• **PROBLEM**: Retrieve each line that contains the word "size" from the entries below.

+ + +

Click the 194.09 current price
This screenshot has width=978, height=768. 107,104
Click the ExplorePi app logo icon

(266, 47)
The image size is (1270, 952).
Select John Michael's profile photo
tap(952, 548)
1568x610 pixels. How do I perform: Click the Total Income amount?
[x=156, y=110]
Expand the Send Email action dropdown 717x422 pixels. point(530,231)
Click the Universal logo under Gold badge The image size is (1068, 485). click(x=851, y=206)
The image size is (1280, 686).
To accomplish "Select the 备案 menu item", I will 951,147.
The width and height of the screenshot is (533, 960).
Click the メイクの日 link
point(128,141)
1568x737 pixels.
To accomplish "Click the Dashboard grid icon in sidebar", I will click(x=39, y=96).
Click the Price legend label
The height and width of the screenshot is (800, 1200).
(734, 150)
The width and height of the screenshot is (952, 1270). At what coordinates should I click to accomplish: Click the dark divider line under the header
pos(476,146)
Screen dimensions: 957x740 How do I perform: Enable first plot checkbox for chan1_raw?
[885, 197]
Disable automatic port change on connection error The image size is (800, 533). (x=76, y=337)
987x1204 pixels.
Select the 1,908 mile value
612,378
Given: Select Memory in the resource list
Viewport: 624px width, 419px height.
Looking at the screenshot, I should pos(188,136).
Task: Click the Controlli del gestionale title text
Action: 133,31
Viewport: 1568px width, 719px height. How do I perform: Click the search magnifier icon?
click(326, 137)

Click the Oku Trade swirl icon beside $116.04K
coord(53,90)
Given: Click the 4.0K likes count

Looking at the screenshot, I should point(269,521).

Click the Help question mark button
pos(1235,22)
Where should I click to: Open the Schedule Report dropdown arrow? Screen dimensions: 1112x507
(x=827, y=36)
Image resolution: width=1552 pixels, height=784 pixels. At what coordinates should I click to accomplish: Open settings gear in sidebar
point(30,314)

+ + +

• **OUTPUT OF THE TASK**:
The image size is (1270, 952).
Click the Universal logo under Gold badge The image size is (1068, 485). click(x=851, y=206)
The image size is (1280, 686).
Disable automatic port change on connection error The image size is (800, 533). (x=76, y=337)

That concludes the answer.